To describe colours, we need to know how colours are gotten by combining other colors. Of course we cannot, by just staring at a location, tell its 'accurate' grid. To do that, we need measuring tapes and the like. In case of colours, this trabslates to the fact that will not always know the exact composition of colours, by just staring at them, without mixing them and checking the resulting colours. knowing that the color purple is a misture of red and blue is as good as knowing how these constituent colors look like. But knowing that going to the Giza pyramid is a mixture of 'going to south and going to east' is similarly as good as knowing these 'primary' directions.
So there is actually no reason to think that colors are any less describable that spatial configurations. The habit of thinking otherwise comes from erroneous ideas we got in schools from il conceived 'science'. Scientists, for instance, found a corelation between colors and light wavelengths.This led them and some philosophers to the erroneous idea that colors are actually spatial configurations. But they hit a wall in trying to describe colors in terms of spatial configurations. This is a big error in thinking! We describe locations using reference to other locations. So we should also stop at describing colors using reference to other colors. When we do that, we find that describing color blue is as good as describing the location of Giza, or describing a sphere.
You can see directly that color blue is a color in between green an indigo, just like when locating things. In this way describing 'blue' as 'the color between green and indigo is as excellent as describing a UFO as to be lieing between two given trees when trying to tell someone where it is. So you can see that it is challenging to describe the location of the UFO without reference to other locations. This challenge is the same as the challenge of trying to describe 'blue' without reference to any other color like it is 'describing it to a blind person'.

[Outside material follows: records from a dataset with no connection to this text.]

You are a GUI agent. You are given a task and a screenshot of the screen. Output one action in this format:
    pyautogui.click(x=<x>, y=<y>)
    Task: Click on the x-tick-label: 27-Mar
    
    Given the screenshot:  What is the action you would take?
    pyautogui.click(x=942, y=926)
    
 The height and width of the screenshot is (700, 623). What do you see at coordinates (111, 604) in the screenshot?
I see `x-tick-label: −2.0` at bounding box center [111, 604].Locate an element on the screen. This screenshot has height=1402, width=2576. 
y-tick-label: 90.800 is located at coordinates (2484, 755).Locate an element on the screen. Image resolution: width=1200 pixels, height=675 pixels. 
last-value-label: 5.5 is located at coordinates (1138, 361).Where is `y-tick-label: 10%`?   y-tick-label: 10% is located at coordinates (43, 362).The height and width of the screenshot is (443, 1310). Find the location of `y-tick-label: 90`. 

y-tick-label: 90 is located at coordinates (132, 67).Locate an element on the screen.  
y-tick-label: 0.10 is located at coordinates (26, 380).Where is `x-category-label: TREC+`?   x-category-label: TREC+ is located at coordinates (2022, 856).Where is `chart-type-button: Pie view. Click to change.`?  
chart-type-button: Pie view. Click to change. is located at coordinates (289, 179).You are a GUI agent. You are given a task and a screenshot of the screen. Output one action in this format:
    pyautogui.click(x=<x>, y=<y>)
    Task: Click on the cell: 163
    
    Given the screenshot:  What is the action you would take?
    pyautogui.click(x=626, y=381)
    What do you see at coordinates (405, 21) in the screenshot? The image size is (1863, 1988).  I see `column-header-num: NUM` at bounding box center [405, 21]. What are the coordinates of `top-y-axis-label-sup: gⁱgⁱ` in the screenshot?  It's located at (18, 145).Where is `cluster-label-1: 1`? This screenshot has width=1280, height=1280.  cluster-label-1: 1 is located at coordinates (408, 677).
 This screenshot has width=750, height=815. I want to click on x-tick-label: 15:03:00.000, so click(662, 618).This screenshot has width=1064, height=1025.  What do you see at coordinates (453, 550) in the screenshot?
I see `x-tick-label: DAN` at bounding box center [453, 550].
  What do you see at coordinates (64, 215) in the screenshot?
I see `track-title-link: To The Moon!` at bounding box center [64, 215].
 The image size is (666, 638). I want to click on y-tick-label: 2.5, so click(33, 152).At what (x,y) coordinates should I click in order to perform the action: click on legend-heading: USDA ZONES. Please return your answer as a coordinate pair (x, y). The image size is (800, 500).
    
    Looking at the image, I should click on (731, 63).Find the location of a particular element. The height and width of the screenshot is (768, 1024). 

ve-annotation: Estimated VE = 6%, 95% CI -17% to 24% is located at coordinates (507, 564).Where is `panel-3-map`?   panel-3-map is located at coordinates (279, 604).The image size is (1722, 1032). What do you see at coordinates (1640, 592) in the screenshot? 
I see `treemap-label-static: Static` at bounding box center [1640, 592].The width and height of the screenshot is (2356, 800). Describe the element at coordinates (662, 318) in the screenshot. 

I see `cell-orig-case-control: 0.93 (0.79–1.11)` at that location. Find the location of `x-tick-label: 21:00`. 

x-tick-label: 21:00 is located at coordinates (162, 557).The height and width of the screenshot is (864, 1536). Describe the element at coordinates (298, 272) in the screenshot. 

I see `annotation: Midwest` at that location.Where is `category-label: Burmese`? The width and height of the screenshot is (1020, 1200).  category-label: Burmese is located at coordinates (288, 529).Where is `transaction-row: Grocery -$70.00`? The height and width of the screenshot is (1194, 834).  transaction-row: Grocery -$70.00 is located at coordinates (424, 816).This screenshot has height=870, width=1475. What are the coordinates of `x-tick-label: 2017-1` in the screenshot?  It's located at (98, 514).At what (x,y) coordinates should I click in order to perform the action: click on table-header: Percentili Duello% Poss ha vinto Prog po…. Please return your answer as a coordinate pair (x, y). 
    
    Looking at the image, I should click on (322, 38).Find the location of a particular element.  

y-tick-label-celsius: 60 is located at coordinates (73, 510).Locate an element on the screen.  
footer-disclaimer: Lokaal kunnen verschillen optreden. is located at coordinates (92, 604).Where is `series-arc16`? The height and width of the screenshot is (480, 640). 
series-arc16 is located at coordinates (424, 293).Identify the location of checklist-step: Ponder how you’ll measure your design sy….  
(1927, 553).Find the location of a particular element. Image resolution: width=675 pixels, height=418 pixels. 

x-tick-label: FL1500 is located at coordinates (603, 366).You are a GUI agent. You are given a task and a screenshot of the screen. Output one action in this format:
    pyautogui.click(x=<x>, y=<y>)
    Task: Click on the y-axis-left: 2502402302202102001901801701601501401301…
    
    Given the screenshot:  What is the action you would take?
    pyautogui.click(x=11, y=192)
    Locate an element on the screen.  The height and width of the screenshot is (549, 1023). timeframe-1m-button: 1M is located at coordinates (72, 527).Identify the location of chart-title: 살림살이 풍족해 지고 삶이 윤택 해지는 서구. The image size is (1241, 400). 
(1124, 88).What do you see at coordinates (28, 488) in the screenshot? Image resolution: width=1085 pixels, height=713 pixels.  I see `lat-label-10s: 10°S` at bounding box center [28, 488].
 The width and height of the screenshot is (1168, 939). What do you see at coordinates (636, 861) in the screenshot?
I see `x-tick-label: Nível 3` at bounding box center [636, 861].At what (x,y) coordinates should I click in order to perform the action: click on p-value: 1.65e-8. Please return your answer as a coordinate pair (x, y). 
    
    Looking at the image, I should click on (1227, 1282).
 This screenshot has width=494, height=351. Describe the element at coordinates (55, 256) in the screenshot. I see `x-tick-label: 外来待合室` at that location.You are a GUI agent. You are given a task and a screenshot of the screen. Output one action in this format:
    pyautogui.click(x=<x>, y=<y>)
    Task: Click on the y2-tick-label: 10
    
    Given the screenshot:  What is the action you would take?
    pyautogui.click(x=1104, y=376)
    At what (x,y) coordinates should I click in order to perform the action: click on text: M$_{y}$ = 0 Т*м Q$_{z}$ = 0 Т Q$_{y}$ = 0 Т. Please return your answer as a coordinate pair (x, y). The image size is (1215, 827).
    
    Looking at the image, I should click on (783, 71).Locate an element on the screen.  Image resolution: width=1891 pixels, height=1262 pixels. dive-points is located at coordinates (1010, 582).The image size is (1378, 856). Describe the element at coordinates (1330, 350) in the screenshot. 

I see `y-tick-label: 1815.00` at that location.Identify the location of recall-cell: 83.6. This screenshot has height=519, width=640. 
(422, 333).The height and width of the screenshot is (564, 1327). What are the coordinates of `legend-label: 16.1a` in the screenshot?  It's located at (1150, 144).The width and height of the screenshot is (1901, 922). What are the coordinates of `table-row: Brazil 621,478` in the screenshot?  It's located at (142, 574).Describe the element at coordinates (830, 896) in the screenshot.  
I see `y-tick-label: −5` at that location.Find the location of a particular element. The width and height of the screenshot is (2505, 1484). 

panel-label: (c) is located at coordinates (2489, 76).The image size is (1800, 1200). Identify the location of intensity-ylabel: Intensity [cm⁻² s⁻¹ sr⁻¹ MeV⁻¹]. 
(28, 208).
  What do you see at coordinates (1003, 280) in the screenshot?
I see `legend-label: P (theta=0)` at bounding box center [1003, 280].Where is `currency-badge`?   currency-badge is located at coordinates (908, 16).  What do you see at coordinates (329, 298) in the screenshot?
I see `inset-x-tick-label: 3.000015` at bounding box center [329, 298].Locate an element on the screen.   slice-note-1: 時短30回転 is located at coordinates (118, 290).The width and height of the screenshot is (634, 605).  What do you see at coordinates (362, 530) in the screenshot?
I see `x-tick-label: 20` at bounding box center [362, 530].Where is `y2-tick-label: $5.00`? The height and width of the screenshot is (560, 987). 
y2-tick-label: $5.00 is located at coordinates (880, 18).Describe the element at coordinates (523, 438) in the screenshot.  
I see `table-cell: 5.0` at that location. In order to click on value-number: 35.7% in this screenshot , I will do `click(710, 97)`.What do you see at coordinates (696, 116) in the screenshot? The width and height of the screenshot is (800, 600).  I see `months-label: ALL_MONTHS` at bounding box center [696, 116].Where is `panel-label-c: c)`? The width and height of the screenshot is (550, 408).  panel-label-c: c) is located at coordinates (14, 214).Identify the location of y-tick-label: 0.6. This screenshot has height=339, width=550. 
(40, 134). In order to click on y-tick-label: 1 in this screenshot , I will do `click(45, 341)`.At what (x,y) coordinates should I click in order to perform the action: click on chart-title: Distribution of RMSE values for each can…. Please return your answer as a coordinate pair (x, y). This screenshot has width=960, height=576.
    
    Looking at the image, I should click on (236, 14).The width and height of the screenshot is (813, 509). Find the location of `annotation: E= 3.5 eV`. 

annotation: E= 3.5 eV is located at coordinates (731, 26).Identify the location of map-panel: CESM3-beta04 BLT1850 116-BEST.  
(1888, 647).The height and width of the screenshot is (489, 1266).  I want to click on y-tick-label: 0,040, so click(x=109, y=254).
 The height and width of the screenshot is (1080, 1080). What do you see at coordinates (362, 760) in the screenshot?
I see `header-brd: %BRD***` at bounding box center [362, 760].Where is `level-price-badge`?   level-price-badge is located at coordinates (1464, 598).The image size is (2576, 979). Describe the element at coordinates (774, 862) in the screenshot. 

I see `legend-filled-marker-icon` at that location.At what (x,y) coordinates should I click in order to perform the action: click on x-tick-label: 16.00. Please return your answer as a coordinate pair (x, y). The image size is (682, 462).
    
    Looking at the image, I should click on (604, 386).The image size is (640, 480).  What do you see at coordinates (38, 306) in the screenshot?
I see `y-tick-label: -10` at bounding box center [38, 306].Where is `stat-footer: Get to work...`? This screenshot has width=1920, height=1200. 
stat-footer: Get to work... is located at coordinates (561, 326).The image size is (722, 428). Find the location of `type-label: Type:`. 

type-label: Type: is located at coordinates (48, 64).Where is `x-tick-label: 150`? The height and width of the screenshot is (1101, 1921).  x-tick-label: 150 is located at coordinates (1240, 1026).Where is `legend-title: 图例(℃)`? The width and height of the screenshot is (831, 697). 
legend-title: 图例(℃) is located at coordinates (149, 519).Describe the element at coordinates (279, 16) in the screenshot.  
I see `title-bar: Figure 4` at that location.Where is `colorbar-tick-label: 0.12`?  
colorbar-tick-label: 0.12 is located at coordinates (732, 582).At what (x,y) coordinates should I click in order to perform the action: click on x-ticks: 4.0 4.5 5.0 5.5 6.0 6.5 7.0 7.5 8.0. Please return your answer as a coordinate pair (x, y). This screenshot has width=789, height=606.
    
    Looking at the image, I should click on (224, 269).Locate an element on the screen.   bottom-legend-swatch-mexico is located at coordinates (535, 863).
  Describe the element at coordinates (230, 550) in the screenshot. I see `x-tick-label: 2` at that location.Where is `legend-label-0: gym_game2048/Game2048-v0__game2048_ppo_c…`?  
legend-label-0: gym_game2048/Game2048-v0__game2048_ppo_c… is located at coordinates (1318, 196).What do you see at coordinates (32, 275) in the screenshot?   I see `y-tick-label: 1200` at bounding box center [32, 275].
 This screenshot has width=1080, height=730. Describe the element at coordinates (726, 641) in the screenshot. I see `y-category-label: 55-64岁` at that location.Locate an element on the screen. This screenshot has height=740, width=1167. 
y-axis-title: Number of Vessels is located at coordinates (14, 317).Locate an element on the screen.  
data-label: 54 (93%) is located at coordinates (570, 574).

With all this, it cannot be the case that our inner experience is simply 'indescribable with words'. Rather, we simply have no way of ascertaining when we are experiencing the same things. If we could, we would point to the experiences and invent names for the various of them. Soon, there would be a complete language that is fit in describing those inner experiences by referencing other inner experiences and by performing appropriate 'inner experiments' to see how various combination of experiences yield other experiences. So the hindrance in description is not inherent in those experiences but rather in the fact that they are private.
THE HORSE: So I can say that many people learnt elementary geometry but not the 'geometry' of Hilbert Spaces?
THE LION: Yep, but I add that even the mathematicians themselves are yet to understand what they are doing.